Meso-level HPC analysis of concrete specimens subject to external sulfate attack, and computational aspects

Concrete is considered a heterogeneous material composed of aggregates enclosed by a mortar matrix. The Finite Element analysis is performed by inserting zero-thickness interface elements in between continuum elements along pre-selected paths representing main potential crack paths. These interface elements are equipped with a fracture-based constitutive law. In previous literature this approach has been shown to provide very realistic results in the study of concrete fracture. Moreover, remeshing becomes unnecessary by the a-priori insertion of these elements where the fracture capability is concentrated, and the problem of localized deformation in the continuum elements is also overcome. However, using this approach a duplication of nodes occurs along the surfaces where they are inserted, and this may lead to a very high computational effort.
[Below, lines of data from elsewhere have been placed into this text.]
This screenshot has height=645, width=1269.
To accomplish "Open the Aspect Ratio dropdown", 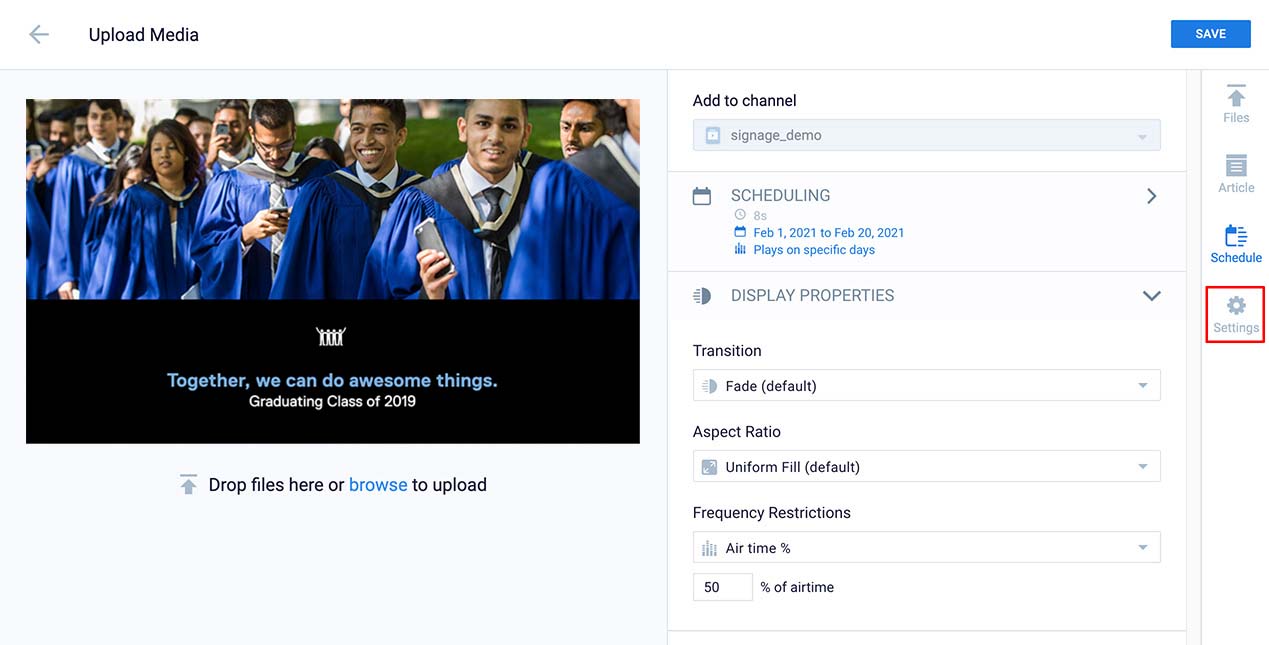I will [926, 467].
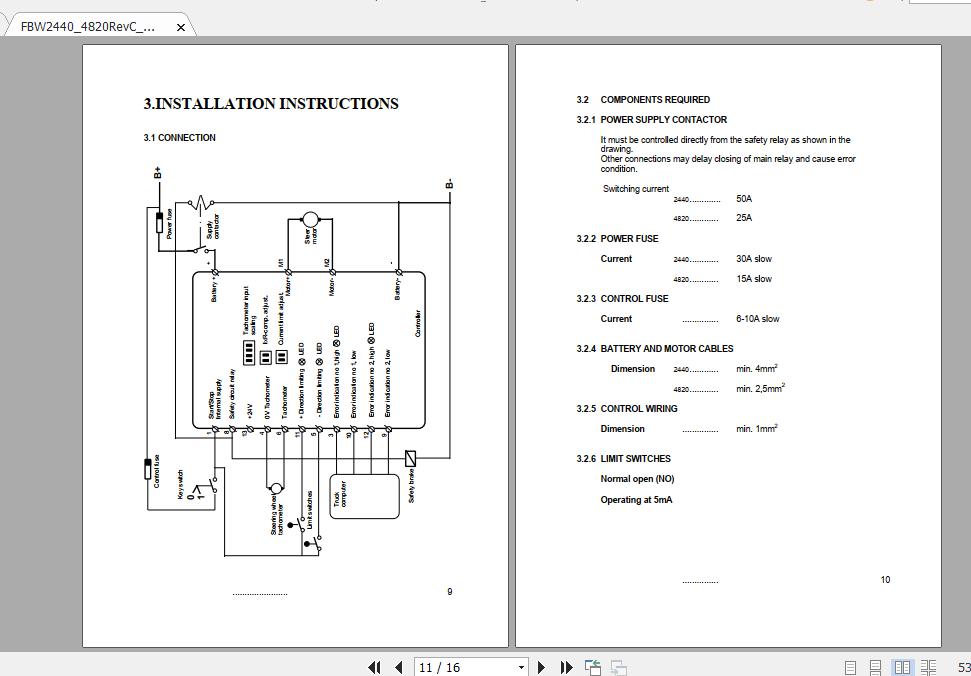Viewport: 971px width, 676px height.
Task: Go to the next page
Action: pos(541,667)
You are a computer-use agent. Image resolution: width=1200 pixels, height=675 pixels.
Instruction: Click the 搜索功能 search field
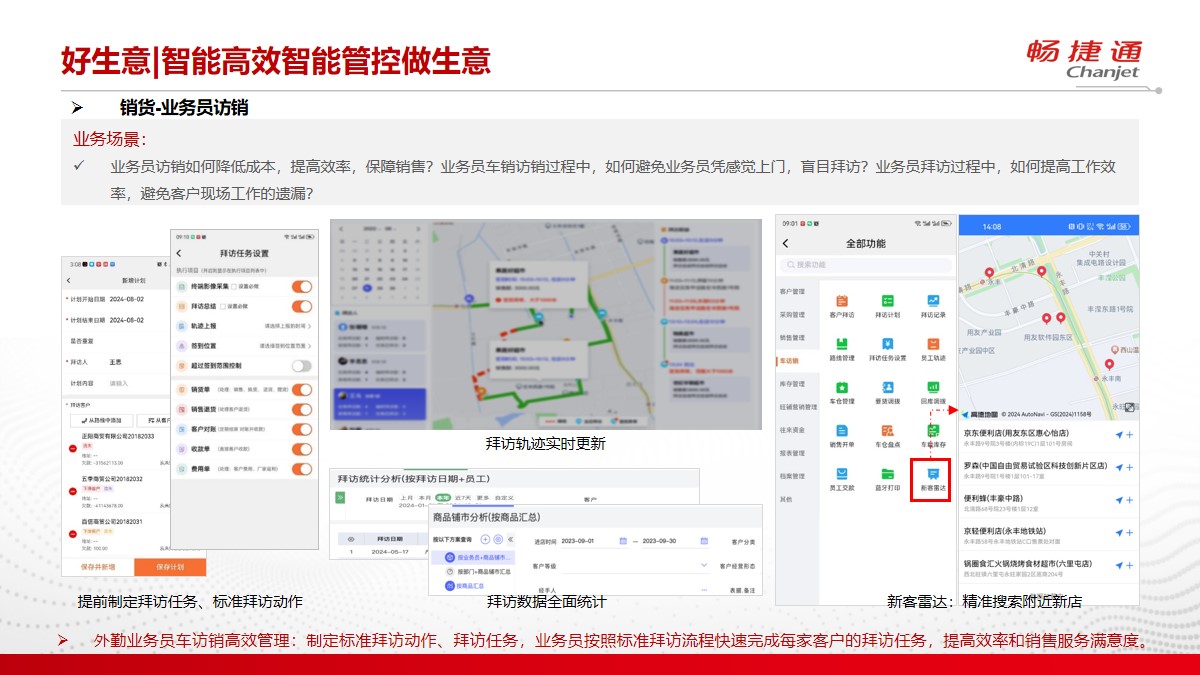point(865,265)
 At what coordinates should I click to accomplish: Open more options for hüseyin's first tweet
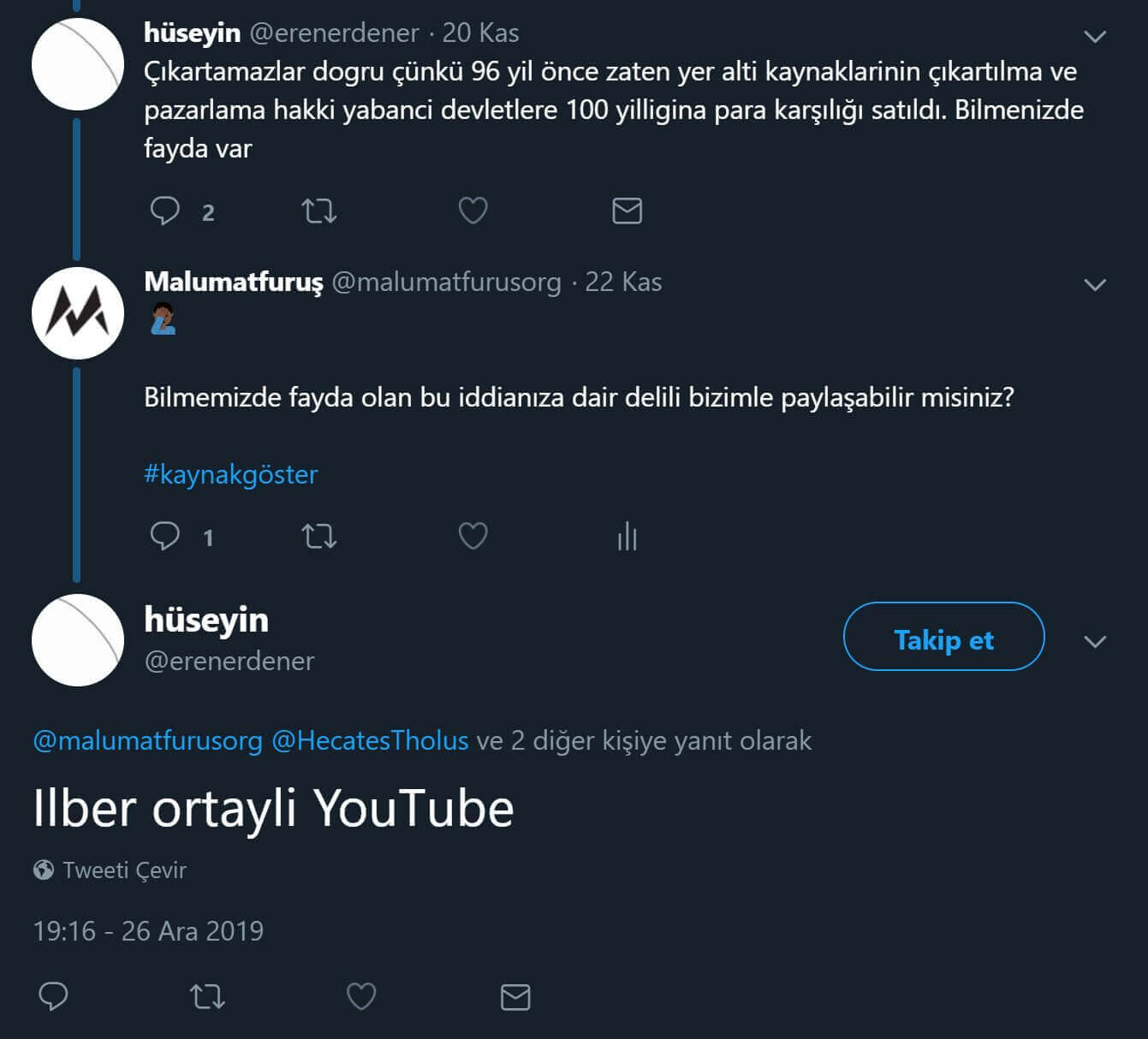1095,36
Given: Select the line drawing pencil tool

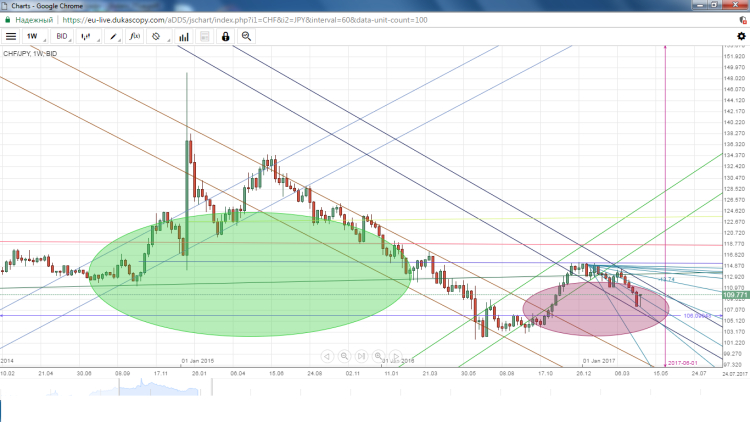Looking at the screenshot, I should [116, 36].
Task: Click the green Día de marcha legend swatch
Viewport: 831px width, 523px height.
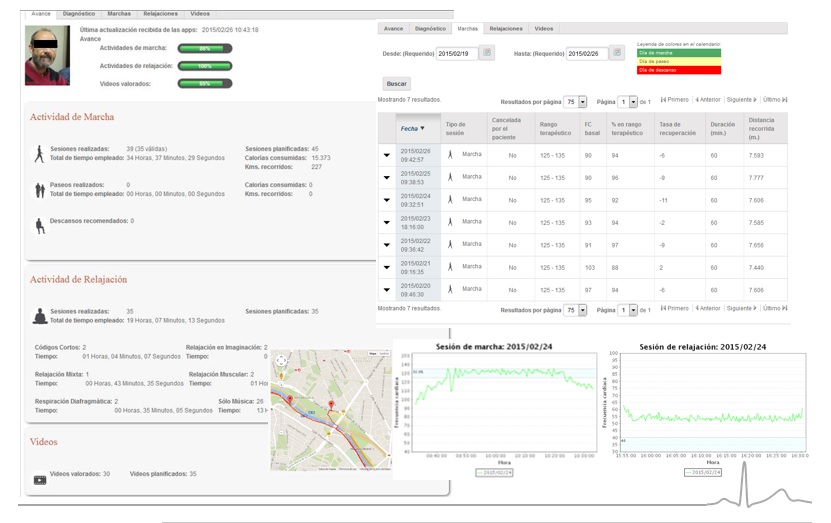Action: [680, 52]
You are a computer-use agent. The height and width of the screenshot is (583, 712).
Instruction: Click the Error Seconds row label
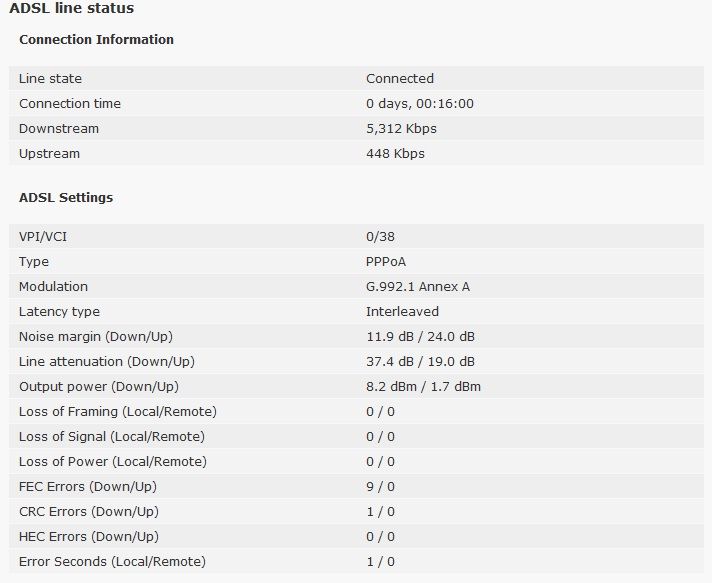(x=112, y=562)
In recent years, the group of Mechanics of Materials (MECMAT) at the Universitat Politècnica de Catalunya (UPC) has devoted substantial effort to extend the applicability of such approach to a variety of coupled problems, and to increase its efficiency via Message Passing Interface (MPI) parallelization and Portable, Extensible Toolkit for Scientific Computation (PETSc) libraries. In particular, these improvements have also been applied to the 3-D analysis of concrete specimens subject to External Sulphate Attack (ESA). In this context, the paper describes the coupled Chemo-Mechanical (C-M) model, presents the latest results obtained with various meshes of progressively larger sizes, and shows the scalability of the parallel implementation developed. Additionally, the paper describes a new technique developed to reduce computation times, consisting of identification of continuum blocks surrounded by interface elements and eliminating internal nodes using a Schur complement scheme. The new strategy has only been implemented so far in sequential mode, but results are presented that lead to significant reduction in computation time, and work is under way to achieve full parallel version of this technique.